As entidades argumentam ainda que, além das dificuldades tradicionais da agricultura familiar, sujeita às adversidades climáticas, à precariedade da infraestrutura de transportes, à falta de crédito para incentivo do setor, o segmento enfrenta hoje os desafios impostos pela pandemia.

Alexandre Henrique Pires, da coordenação executiva nacional da ASA pelo estado de Pernambuco salienta que, além de tudo, o relatório apresentado não contempla medidas duradouras de combate à crise que chegou ao ápice em todo país com a crise coronavírus.
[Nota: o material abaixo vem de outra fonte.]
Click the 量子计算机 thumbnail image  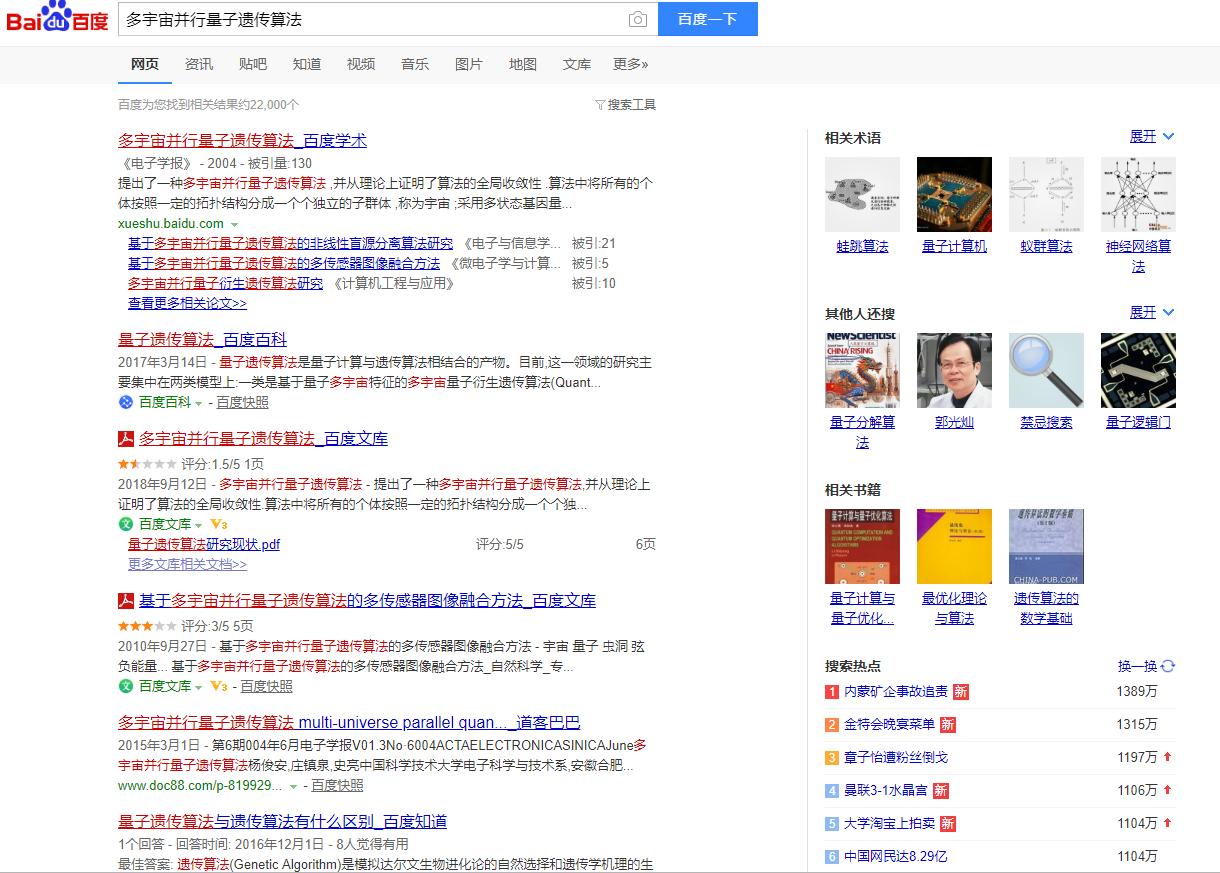954,194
“A miopia política não permite enxergar que não dá para pensar em iniciativas para a agricultura familiar e o Semiárido sem pensar no contexto da água. Essas iniciativas são pensadas para um contexto de emergência, mas, também, devem seguir no pós-pandemia considerando os efeitos gerados na vida e na economia da população camponesa”, disse.
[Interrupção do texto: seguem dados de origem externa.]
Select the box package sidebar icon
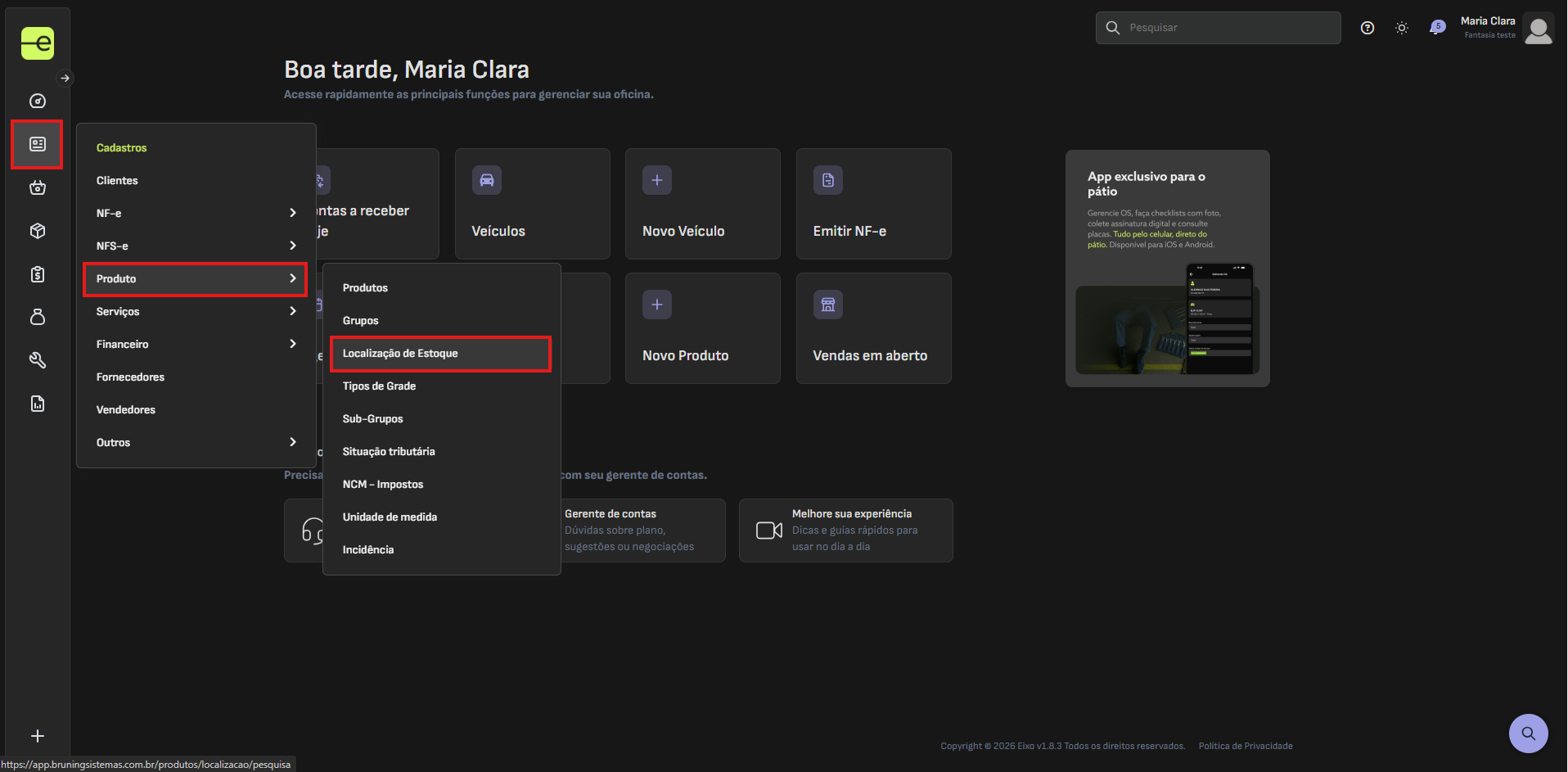This screenshot has height=772, width=1568. coord(38,231)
Para o Brasil não passar fome - Estudos com base em dados oficiais do Instituto Brasileiro de Geografia e Estatística (IBGE) e outras instituições já dão conta que os estoques médios de alguns alimentos no Brasil estão aquém do índice mínimo de segurança alimentar necessário para o país, que gira em torno de 20% do consumo anual.

A pandemia, somada a crise econômica, aumenta o risco do abastecimento alimentar, que faz crescer o valor dos alimentos afetando, principalmente, as famílias mais pobres. Segundo o IBGE, o Índice de Preço Nacional de Preço ao Consumidor Amplo (IPCA Geral), no acumulado do período de janeiro/abril deste ano, variou 0,22% e o da “alimentação no domicílio”, 3,94% - 18 vezes mais que o índice geral.

Em alguns alimentos, como a cenoura, o preço pago pelo consumidor final chegou a ser 441 vezes maior que o IPCA Geral, ressalva para a sazonalidade da produção. O tomate, batata, feijão e banana, que estão na dieta principal das famílias brasileiras, tiveram um salto de 52%, 42%, 23% e 20%, respectivamente, no preço pago pelo consumidor. E se não houver medidas de fortalecimento para a produção de alimentos, a probabilidade é que a inflação continue a aumentar.